Please write out exactly the lines of the data below from the line holding "This screenshot has height=456, width=640." through the line holding "Select the Cursor tool", and leave out the rest.

### Study material
┄┄┄┄┄┄

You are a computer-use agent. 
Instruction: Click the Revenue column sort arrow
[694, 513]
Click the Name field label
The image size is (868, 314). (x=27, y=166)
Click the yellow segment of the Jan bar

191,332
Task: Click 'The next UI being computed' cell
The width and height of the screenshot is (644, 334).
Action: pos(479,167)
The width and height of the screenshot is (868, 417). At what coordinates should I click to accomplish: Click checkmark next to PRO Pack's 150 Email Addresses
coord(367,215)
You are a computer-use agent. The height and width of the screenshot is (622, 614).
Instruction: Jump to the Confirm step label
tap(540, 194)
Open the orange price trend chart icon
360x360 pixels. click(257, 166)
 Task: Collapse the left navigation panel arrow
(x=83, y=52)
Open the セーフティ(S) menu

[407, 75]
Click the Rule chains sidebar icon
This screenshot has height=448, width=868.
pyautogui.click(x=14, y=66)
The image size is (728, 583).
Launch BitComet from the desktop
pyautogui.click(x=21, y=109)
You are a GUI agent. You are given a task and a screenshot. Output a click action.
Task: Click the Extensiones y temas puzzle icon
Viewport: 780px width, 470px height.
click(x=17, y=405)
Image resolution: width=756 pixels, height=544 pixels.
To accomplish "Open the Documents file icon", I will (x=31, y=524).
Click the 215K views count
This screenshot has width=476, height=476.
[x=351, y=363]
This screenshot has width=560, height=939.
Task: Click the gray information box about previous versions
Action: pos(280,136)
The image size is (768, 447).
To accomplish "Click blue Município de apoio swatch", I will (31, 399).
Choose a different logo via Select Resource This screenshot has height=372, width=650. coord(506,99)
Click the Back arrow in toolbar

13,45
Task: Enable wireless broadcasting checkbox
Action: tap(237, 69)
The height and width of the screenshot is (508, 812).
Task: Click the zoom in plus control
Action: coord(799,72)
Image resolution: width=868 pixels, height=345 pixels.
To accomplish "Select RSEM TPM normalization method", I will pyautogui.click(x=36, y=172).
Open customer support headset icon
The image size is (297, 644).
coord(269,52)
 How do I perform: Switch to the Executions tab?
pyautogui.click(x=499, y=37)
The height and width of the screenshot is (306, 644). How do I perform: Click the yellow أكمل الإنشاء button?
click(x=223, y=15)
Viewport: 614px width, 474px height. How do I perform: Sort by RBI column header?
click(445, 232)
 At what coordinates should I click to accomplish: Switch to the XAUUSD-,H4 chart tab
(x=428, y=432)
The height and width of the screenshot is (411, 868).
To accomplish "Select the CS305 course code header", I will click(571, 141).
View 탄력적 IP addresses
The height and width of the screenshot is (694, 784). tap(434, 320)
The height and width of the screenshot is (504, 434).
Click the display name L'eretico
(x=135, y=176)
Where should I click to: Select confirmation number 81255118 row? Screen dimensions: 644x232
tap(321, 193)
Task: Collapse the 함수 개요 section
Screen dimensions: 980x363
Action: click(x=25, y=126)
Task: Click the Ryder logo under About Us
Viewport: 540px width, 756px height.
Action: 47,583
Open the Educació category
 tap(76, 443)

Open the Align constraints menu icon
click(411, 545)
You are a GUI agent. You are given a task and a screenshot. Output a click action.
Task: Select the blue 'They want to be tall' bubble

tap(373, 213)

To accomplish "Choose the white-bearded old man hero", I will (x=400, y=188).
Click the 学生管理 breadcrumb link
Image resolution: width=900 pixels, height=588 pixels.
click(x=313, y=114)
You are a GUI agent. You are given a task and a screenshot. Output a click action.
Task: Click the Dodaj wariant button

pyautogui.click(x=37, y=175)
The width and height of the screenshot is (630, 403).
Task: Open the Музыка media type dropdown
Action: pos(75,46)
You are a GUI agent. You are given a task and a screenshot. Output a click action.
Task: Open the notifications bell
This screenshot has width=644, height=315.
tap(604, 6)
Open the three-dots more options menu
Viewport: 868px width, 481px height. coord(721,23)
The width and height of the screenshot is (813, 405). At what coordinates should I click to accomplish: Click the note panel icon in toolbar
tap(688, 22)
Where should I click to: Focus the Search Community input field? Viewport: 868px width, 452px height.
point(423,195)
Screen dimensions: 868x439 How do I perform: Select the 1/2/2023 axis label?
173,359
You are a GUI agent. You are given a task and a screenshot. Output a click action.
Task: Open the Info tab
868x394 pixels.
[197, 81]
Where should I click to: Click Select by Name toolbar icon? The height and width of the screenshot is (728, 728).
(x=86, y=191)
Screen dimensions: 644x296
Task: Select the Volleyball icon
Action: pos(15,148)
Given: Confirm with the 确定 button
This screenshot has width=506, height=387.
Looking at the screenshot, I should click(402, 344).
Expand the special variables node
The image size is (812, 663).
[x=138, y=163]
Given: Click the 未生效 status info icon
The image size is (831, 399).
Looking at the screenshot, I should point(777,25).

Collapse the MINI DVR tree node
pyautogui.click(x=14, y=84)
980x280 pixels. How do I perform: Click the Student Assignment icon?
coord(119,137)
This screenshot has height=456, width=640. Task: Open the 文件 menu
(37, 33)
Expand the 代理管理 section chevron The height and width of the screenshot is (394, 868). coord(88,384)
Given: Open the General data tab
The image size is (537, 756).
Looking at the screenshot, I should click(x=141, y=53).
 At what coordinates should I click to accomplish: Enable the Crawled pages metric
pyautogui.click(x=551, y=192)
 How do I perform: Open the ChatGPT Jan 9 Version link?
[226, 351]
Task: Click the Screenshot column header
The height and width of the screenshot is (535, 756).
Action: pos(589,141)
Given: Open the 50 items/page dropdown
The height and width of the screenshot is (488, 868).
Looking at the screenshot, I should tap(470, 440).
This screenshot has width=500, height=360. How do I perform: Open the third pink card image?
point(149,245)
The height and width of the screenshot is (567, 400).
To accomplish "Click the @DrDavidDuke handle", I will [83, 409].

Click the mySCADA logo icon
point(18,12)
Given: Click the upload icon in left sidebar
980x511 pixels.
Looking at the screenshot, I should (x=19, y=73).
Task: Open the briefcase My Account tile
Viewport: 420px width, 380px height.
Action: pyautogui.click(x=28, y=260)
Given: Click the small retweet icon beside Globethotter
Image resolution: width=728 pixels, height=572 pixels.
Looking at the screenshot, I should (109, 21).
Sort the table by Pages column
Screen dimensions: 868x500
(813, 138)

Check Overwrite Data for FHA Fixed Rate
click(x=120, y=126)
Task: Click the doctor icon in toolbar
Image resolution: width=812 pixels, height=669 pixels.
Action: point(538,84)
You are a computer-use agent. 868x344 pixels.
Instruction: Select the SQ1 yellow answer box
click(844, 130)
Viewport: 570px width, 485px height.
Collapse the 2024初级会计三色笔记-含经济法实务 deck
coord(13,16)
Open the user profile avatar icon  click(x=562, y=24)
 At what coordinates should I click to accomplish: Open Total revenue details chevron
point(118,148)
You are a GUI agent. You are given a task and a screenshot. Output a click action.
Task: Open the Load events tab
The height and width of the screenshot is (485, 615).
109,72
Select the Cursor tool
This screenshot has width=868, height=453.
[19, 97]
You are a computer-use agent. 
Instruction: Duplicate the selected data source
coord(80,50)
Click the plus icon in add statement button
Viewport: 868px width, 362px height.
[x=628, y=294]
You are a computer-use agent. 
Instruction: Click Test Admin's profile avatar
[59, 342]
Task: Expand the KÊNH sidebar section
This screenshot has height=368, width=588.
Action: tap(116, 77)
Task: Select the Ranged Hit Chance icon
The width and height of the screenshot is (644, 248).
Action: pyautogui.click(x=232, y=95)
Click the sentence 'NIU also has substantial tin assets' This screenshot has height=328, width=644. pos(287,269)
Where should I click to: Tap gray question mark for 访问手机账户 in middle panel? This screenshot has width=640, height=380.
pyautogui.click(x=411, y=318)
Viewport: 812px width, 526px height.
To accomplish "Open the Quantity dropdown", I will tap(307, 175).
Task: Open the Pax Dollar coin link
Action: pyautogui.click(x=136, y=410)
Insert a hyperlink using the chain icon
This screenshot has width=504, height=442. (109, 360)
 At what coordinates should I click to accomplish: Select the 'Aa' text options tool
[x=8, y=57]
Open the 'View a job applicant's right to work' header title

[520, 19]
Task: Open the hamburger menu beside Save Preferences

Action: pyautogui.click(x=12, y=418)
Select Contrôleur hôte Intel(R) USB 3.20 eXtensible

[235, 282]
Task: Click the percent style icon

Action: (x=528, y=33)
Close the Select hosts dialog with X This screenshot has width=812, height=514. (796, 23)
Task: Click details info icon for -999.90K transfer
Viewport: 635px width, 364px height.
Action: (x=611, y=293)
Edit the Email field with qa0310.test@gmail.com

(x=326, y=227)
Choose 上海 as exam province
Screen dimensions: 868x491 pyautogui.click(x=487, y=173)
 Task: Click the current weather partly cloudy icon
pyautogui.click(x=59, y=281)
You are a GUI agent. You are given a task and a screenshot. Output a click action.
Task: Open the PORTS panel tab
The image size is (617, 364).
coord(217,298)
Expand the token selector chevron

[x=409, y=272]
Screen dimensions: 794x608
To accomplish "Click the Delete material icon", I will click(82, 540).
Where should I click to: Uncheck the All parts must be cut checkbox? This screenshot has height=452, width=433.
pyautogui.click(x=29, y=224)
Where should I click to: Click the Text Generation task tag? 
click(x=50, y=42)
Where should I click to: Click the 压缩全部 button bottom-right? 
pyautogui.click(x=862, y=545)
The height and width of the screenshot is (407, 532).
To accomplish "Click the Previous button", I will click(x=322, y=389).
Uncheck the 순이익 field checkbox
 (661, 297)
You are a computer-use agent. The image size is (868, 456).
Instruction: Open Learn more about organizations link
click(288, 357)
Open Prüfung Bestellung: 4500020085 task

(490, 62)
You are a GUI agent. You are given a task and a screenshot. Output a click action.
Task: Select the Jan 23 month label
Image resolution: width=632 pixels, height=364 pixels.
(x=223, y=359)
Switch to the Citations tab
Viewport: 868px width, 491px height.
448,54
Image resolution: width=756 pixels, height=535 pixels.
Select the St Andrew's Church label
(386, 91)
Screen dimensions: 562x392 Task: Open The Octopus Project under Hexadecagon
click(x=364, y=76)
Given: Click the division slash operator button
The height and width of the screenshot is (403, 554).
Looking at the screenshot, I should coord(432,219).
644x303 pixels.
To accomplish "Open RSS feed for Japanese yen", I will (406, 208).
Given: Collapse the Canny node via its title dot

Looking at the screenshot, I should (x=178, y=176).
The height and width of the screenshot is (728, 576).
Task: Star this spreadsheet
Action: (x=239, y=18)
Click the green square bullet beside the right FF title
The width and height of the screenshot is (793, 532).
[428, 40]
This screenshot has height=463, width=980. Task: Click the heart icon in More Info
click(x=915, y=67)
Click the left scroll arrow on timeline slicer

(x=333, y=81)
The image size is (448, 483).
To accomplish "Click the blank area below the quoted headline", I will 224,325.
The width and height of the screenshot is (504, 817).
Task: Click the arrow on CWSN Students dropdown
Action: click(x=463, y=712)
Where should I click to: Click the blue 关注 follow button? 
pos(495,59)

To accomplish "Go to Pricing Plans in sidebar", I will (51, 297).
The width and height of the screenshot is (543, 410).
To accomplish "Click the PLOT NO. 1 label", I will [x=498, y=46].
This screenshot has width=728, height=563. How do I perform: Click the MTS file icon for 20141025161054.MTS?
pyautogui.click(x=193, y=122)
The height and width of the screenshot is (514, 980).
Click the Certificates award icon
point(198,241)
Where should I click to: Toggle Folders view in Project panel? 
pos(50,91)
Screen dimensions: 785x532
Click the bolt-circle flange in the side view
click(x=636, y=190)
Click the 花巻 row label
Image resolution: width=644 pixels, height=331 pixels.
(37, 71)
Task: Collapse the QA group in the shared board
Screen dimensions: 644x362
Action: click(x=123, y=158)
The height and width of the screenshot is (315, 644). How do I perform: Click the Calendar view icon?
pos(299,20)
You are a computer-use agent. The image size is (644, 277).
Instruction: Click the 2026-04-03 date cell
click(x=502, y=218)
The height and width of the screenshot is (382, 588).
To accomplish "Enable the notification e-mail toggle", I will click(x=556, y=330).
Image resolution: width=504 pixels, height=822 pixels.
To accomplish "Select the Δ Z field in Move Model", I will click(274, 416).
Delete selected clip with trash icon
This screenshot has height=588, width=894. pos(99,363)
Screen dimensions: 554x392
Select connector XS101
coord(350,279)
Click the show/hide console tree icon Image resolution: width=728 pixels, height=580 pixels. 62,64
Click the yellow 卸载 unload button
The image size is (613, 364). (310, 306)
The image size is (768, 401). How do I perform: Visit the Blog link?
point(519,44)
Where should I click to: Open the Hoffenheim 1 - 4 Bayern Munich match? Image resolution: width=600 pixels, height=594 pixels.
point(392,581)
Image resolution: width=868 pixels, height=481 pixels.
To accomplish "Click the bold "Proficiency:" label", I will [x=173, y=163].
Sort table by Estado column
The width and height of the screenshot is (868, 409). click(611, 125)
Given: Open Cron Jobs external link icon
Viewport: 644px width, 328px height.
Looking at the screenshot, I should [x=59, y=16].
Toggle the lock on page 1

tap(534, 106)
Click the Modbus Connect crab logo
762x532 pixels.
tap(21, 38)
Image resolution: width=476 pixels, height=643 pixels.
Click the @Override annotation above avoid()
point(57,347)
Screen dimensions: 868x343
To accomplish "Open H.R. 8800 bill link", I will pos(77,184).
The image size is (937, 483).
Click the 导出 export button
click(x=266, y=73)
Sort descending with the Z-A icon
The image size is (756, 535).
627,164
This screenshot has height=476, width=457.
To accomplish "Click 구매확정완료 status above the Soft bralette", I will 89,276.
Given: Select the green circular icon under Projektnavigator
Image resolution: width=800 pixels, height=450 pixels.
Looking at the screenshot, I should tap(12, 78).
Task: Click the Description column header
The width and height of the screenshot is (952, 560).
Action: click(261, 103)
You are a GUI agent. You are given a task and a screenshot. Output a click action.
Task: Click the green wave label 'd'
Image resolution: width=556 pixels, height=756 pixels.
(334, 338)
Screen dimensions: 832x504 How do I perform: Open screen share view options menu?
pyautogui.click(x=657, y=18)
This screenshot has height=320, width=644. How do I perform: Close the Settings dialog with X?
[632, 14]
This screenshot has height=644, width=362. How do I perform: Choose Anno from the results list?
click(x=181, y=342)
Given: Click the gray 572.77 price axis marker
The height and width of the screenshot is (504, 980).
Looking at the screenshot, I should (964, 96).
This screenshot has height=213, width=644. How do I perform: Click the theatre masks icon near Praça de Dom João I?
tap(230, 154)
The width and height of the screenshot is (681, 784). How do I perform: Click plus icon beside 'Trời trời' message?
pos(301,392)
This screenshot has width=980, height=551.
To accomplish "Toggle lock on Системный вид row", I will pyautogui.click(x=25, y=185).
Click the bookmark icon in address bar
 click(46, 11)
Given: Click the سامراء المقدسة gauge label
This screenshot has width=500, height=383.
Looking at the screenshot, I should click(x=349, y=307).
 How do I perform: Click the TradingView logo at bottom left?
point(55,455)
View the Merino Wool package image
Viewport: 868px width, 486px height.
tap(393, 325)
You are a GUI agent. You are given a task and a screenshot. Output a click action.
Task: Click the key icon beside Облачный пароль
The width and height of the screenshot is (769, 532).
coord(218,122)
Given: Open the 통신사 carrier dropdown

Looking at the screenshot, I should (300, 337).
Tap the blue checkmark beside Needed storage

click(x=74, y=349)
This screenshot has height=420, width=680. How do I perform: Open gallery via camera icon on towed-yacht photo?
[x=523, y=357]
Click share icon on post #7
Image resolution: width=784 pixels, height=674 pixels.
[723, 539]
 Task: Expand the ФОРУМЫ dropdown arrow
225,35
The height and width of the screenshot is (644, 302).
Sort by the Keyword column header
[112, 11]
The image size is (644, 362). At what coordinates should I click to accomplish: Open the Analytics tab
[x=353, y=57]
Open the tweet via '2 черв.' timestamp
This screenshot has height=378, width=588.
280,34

┄┄┄┄┄┄

### Exercise output
This screenshot has height=456, width=640. Task: Open the 文件 menu
(37, 33)
Expand the 代理管理 section chevron The height and width of the screenshot is (394, 868). coord(88,384)
Given: Open the General data tab
The image size is (537, 756).
Looking at the screenshot, I should click(x=141, y=53).
 At what coordinates should I click to accomplish: Enable the Crawled pages metric
pyautogui.click(x=551, y=192)
 How do I perform: Open the ChatGPT Jan 9 Version link?
[226, 351]
Task: Click the Screenshot column header
The height and width of the screenshot is (535, 756).
Action: pos(589,141)
Given: Open the 50 items/page dropdown
The height and width of the screenshot is (488, 868).
Looking at the screenshot, I should tap(470, 440).
This screenshot has width=500, height=360. How do I perform: Open the third pink card image?
point(149,245)
The height and width of the screenshot is (567, 400).
To accomplish "Click the @DrDavidDuke handle", I will [83, 409].

Click the mySCADA logo icon
point(18,12)
Given: Click the upload icon in left sidebar
980x511 pixels.
Looking at the screenshot, I should (x=19, y=73).
Task: Open the briefcase My Account tile
Viewport: 420px width, 380px height.
Action: pyautogui.click(x=28, y=260)
Given: Click the small retweet icon beside Globethotter
Image resolution: width=728 pixels, height=572 pixels.
Looking at the screenshot, I should (109, 21).
Sort the table by Pages column
Screen dimensions: 868x500
(813, 138)

Check Overwrite Data for FHA Fixed Rate
click(x=120, y=126)
Task: Click the doctor icon in toolbar
Image resolution: width=812 pixels, height=669 pixels.
Action: point(538,84)
You are a computer-use agent. 868x344 pixels.
Instruction: Select the SQ1 yellow answer box
click(844, 130)
Viewport: 570px width, 485px height.
Collapse the 2024初级会计三色笔记-含经济法实务 deck
coord(13,16)
Open the user profile avatar icon  click(x=562, y=24)
 At what coordinates should I click to accomplish: Open Total revenue details chevron
point(118,148)
You are a GUI agent. You are given a task and a screenshot. Output a click action.
Task: Open the Load events tab
The height and width of the screenshot is (485, 615).
109,72
Select the Cursor tool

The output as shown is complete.